● Selected passage

================

#AVoiceForEveryone - Don't Unfriend Donald's Supporters
As someone who is active on various social media sites like Facebook, Twitter, and YouTube, I understand that naturally one tends to surround themselves on platforms like this with other people like them. Through the things we have in common and the purposes we use these platforms for, it’s only natural that we build circles of followers and friends that share our interests and values. For example, I am a queer person that takes part in many discussions involving LGBTQ+ topics. Because of this, most of my online friends, and most of their friends and so on, are either queer as well, or allies. In the online spaces populated by these people, of course love and acceptance are the norm. The same can be said for people who use their online presence to discuss and combat racism, sexism and ableism. The occasional attack from trolls or “skeptics” aside, we are used to seeing people understand where we’re coming from.
It’s sometimes easy to forget that outside of these groups of like-minded progressives, there’s a whole world of people who barely even give these topics a second thought, or if they do have opinions on said topics, they are the opposite of accepting. When every dissenting opinion you encounter usually takes the form of a vicious insult, complete with death threats and swear words, it’s easy to dismiss it entirely. Reasonable people don’t speak like that, and people are mostly reasonable after all, right?

================

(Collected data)

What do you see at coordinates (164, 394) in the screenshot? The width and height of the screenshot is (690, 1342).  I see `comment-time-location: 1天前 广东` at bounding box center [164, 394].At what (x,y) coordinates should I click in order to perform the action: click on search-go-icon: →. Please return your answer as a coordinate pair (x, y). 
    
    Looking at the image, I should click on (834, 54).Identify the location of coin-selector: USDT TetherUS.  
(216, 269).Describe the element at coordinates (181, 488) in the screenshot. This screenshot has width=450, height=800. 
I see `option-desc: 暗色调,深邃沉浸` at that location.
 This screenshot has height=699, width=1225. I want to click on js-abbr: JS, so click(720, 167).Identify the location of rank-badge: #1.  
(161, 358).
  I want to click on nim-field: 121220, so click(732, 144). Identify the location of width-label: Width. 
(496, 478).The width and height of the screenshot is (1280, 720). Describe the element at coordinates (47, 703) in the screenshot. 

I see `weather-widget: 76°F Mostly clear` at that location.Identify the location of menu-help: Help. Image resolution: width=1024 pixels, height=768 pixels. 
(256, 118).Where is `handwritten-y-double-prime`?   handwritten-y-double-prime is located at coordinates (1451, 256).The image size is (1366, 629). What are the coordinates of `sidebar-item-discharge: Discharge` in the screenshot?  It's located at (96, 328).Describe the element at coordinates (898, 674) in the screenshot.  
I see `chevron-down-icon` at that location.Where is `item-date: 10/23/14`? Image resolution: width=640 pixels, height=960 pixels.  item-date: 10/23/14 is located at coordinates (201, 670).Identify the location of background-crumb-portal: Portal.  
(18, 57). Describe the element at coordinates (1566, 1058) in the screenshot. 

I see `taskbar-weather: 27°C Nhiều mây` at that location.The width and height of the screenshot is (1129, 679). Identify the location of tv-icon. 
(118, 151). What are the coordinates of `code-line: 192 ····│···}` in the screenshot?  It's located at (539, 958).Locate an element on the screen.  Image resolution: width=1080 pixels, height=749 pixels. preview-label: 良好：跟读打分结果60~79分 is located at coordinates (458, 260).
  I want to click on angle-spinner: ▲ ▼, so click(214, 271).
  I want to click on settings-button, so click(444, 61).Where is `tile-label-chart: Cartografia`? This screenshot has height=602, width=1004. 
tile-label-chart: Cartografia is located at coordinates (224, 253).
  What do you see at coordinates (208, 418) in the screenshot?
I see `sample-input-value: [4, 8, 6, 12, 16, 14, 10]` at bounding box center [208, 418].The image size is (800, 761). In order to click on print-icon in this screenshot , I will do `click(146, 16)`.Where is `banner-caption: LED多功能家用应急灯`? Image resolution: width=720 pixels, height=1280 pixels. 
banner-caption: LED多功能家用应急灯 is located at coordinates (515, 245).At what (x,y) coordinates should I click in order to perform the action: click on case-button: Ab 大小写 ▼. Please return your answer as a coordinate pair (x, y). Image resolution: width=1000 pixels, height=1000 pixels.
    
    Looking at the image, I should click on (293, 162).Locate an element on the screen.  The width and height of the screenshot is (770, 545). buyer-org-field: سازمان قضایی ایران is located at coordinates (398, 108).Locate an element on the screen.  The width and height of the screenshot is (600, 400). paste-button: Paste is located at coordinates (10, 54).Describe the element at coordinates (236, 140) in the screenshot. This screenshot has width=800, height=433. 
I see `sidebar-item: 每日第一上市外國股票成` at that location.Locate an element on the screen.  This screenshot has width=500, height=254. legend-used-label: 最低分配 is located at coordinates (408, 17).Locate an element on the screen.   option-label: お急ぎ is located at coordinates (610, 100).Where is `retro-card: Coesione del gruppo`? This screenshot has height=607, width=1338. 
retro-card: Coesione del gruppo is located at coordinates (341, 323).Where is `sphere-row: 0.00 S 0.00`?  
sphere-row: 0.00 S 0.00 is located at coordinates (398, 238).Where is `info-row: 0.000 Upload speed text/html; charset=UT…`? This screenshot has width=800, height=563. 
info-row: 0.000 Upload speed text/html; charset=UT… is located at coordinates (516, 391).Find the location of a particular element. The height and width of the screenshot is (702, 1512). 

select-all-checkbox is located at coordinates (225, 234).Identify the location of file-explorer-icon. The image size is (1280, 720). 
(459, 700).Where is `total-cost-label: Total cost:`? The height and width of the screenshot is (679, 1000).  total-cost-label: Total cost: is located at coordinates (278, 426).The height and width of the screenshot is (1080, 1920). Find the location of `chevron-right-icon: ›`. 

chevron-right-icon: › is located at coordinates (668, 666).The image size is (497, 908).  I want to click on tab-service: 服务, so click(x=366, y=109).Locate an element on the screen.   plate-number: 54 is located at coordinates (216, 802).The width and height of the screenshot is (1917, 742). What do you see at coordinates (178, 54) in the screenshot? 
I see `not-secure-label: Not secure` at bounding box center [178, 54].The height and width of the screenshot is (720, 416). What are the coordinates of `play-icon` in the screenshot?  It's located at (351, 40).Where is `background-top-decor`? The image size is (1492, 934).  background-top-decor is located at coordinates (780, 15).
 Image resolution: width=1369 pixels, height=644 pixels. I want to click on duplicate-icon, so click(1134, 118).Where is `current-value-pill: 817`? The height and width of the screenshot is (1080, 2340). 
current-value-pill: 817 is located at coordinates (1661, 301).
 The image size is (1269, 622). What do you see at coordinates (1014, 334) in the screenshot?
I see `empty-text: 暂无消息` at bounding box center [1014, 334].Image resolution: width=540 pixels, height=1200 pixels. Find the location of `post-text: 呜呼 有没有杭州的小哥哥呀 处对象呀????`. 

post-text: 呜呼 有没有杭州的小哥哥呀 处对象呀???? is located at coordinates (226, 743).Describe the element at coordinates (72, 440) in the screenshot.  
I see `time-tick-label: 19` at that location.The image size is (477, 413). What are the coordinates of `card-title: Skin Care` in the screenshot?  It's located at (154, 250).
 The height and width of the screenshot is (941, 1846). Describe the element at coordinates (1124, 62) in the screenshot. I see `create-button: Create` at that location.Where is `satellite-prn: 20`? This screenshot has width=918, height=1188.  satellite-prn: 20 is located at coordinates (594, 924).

================

● Task details
In the post about not unfriending Donald's supporters, which social media sites does the writer say they are active on?

● Task output
Facebook, Twitter, and YouTube.